4. Compliance with the ACA’s pay-or-play rules
The ACA employer shared responsibility rules require applicable large employers to offer health coverage that is affordable and provides minimum value to their full-time employees or risk paying a penalty.
5. Advantages for employees
Offering an ICHRA to part-time or seasonal employees may give employers an advantage when it comes to attracting and retaining valuable talent. It may also be a good fit for providing benefits to remote workers who are outside of the employer’s area.
ICHRA Cons
1. Unfamiliarity
Because ICHRAs are a relatively new strategy for providing health benefits, most employers need to invest time and resources to understand how they work. Employers also need to decide whether to handle the ICHRA’s administration internally or outsource it, establish eligibility rules and contribution amounts, and provide clear explanations of the ICHRA and how it functions to its workforce.
2. Administrative burden
Administering an ICHRA can be challenging. Many employers hire a third-party administrator to manage the benefit’s day-to-day administration, which adds to the employer’s overall cost.
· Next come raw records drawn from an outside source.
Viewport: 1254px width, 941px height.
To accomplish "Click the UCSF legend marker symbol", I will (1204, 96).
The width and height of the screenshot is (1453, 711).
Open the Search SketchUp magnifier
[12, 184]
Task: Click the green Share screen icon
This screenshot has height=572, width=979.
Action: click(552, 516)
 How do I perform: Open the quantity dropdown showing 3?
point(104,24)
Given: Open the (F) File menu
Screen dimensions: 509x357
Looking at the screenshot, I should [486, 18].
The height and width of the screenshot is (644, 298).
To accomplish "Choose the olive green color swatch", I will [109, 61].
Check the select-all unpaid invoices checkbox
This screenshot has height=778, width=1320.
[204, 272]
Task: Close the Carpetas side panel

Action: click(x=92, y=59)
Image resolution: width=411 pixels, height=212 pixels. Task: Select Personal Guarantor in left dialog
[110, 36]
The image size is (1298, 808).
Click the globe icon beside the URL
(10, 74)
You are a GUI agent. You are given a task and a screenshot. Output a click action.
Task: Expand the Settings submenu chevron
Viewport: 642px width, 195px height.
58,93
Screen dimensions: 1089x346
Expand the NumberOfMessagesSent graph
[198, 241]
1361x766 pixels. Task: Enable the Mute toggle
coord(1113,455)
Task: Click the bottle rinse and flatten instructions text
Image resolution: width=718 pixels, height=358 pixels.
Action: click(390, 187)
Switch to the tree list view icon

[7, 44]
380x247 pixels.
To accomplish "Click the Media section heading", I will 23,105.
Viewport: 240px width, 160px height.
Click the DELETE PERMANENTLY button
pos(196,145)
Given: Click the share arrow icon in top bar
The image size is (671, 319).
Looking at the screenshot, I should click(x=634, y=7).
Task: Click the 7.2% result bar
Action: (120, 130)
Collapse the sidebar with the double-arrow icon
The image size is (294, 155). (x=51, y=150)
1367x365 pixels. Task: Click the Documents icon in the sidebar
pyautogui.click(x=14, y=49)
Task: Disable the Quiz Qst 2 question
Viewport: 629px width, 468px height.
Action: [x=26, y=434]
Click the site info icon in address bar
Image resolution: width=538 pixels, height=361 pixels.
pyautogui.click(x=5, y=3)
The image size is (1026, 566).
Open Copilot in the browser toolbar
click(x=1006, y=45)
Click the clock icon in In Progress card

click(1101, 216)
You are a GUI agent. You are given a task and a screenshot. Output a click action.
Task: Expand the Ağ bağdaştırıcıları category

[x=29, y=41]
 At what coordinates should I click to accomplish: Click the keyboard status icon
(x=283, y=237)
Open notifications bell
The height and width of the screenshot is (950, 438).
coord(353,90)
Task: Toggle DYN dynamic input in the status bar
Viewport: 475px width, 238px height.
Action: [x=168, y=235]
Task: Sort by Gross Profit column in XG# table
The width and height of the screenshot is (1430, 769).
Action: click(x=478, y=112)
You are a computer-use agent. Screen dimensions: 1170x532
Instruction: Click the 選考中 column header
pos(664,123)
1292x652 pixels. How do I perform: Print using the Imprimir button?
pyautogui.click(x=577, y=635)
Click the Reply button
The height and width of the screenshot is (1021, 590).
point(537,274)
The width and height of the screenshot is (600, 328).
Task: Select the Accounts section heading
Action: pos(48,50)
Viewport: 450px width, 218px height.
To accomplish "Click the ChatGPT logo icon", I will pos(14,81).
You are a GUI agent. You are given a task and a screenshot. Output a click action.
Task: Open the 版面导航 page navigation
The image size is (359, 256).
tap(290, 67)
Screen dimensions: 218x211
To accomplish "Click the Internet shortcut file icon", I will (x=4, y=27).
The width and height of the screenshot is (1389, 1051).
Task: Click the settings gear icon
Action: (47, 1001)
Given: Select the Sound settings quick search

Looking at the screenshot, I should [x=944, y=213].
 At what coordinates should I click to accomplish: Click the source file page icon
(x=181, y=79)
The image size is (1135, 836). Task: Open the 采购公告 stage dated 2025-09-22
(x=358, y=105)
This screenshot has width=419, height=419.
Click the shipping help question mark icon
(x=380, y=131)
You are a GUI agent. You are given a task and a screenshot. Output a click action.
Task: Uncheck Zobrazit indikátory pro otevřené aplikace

3. Compliance requirements
ICHRAs are subject to their own strict legal rules, including substantiation and notice requirements. They are also a group health plan that is subject to ERISA, which means that employers with ICHRAs must comply with ERISA’s reporting and disclosure rules and its fiduciary responsibilities.
4. Impact on premium tax credit
ICHRAs can prevent eligible employees from receiving ACA premium tax credits, which reduce premiums for health insurance purchased through an Exchange.
5. Disadvantages for employees
Employees may be skeptical of ICHRAs because they require employees to purchase individual health insurance policies. With individual health insurance policies, employees bear the risk of rising insurance premiums from year to year.
Is an ICHRA right for my employees?
Before you offer an ICHRA, employers should take time to understand the benefits and drawbacks to both their business and to their employees.